The second day
of his imprisonment he received a loaf of bread in the morning, and
a pint of greasy water, misnamed soup. That was the allowance when
they did not take meat. He ran down-stairs with the pan in hand,
raising an amusing fuss, pointing at it, and spitting out his Creole
to the jailer. He was disputing the question of its being soup, and
his independent manner had attracted a number of the prisoners. Just
at the moment, the prison dog came fondling against his legs, and to
decide the question, quick as thought, he set the pan before him;
and as if acting upon an instinctive knowledge of the point at
issue, the dog put his nose to it, gave a significant scent, shook
his head and walked off, to the infinite delight of the prisoners,
who sent forth a shout of acclamation.
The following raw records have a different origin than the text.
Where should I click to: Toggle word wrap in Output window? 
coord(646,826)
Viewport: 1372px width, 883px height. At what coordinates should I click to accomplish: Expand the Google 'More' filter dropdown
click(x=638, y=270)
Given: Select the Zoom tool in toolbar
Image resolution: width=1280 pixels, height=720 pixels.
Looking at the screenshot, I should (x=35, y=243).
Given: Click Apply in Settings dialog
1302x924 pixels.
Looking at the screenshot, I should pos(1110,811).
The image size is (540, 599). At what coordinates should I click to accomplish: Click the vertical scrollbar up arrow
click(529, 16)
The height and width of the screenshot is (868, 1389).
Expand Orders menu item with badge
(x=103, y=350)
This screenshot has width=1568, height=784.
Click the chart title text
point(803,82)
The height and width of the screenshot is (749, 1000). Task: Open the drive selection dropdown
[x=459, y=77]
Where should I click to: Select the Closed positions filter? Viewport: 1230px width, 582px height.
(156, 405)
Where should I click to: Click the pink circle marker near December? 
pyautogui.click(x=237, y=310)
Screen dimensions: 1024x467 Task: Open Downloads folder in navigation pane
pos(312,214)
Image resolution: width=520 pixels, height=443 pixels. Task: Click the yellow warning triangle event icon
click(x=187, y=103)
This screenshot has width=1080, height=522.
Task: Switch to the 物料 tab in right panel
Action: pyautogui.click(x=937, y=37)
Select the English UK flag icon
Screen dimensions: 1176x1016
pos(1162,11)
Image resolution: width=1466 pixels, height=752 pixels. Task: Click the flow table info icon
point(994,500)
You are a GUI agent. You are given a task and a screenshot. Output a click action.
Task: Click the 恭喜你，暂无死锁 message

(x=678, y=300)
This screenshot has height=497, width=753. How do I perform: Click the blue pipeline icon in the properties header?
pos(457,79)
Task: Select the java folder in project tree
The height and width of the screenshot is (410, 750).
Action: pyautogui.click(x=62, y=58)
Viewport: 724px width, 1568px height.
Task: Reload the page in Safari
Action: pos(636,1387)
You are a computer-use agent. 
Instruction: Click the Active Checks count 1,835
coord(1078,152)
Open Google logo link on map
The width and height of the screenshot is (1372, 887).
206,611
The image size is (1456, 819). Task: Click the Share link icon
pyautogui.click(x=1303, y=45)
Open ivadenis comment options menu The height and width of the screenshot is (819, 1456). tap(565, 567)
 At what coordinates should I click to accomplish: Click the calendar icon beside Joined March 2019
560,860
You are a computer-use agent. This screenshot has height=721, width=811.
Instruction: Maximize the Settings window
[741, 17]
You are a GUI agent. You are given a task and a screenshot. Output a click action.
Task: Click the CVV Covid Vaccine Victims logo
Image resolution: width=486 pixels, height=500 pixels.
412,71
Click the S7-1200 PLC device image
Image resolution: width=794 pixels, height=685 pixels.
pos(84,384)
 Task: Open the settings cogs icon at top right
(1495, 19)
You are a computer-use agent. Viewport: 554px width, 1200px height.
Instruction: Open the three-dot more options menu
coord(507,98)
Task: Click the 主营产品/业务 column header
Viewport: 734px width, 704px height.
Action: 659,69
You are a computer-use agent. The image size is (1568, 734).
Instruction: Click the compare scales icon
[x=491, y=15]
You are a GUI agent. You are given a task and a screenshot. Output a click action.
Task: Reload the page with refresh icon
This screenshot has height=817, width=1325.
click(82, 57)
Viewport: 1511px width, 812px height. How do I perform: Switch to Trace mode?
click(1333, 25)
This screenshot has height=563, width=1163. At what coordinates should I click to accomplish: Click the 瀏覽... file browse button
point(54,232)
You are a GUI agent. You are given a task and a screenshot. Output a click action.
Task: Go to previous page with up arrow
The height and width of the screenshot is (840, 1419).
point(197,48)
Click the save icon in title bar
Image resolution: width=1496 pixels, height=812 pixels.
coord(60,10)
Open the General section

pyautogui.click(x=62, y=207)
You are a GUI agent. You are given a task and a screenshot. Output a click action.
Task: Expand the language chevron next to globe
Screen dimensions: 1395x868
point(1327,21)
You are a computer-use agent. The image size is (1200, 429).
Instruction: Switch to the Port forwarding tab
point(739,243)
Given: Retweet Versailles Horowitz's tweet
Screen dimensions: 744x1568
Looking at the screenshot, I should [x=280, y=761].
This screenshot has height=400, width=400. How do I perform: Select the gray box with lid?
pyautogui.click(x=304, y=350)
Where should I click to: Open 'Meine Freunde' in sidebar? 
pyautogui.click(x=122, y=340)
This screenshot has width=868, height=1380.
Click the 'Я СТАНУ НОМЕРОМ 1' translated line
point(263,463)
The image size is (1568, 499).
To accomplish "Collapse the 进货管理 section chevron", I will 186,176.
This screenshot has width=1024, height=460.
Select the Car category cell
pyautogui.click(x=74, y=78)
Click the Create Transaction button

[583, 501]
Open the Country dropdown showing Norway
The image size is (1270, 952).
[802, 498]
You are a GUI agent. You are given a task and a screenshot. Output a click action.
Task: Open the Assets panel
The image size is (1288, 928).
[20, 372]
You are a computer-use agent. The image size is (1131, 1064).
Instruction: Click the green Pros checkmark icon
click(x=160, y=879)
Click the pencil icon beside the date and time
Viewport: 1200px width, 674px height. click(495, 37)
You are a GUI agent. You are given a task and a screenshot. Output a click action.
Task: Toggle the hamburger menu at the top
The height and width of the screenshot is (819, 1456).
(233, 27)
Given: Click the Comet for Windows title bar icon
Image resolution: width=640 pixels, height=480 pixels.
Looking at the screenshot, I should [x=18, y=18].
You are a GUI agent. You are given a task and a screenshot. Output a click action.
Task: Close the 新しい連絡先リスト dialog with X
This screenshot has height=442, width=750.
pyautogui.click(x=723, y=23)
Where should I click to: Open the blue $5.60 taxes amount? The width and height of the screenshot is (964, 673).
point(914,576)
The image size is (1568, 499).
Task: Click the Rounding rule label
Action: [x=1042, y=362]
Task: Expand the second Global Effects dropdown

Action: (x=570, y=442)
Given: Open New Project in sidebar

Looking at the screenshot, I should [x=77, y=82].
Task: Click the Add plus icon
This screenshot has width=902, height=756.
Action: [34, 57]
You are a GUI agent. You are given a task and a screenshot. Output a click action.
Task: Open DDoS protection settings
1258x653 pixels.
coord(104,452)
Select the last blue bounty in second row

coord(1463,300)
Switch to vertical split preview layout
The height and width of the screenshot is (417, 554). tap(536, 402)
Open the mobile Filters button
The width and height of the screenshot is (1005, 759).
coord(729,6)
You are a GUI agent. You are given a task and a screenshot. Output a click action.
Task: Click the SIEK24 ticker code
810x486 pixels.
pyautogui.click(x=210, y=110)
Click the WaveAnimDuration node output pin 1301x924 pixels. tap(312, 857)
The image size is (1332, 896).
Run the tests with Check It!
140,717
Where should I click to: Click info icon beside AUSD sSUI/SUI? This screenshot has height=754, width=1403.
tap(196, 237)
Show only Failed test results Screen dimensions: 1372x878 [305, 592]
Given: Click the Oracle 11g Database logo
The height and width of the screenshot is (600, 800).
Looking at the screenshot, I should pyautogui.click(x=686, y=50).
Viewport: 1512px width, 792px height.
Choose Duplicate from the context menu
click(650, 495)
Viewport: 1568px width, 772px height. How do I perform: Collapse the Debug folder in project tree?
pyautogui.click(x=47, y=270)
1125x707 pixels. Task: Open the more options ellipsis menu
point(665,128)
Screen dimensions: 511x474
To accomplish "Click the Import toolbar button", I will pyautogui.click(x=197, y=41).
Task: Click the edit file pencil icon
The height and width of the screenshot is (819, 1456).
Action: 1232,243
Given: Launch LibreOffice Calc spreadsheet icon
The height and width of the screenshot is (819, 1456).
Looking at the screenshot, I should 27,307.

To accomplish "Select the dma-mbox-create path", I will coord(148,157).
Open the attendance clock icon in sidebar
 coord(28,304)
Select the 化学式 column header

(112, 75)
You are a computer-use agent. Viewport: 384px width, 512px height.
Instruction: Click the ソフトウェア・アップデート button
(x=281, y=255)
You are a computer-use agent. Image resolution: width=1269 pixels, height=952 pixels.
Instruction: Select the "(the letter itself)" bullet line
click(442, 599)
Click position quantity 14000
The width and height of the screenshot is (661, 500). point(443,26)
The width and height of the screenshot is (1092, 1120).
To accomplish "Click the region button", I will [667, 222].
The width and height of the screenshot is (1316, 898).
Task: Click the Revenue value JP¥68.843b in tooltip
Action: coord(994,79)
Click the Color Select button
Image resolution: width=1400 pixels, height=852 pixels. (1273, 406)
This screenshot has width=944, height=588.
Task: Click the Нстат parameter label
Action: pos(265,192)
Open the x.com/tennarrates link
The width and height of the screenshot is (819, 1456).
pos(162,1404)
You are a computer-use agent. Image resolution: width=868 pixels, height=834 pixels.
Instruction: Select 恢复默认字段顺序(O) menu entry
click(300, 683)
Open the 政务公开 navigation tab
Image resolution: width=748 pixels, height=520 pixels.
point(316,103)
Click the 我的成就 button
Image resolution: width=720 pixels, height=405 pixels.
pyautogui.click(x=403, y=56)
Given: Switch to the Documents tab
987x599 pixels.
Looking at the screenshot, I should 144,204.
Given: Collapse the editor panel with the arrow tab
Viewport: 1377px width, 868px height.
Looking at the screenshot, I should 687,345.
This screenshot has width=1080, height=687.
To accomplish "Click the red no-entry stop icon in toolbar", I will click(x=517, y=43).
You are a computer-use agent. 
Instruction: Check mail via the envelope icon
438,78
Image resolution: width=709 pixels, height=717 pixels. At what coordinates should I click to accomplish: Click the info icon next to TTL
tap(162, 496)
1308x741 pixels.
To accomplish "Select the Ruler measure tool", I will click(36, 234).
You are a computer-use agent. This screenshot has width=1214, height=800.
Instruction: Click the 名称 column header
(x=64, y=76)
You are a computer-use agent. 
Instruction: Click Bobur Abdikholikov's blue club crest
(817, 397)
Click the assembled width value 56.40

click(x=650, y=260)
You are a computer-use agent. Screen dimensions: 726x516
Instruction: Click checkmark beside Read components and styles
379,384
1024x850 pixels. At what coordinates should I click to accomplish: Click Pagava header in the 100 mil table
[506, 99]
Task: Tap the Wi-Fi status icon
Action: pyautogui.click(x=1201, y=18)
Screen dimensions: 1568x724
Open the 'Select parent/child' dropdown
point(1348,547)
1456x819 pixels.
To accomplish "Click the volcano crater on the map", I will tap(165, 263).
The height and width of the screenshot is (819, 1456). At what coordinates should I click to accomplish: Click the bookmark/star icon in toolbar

Baptiste left his soup, and
got a prisoner, who could speak Creole, to send for his captain, who
came on the next morning and made arrangements to relieve his
condition from the ship's stores. The following day he whipped one
of the jailer's boys in a fair fight; and on the next he killed a
duck, and on the fourth he cut a white prisoner. Transgressing the
rules of the jail in rejecting his soup-violating the laws of South
Carolina making it a heinous offence for a negro to strike or insult
a white person--committing murder on a duck--endeavoring to get up a
fandango among the yard niggers, and trying the qualities of cold
steel, in a prisoner's hand, thus exhibiting all the versatility of
a Frenchman's genius with a youthful sang-froid, he was considered
decidedly dangerous, and locked up for formal reform.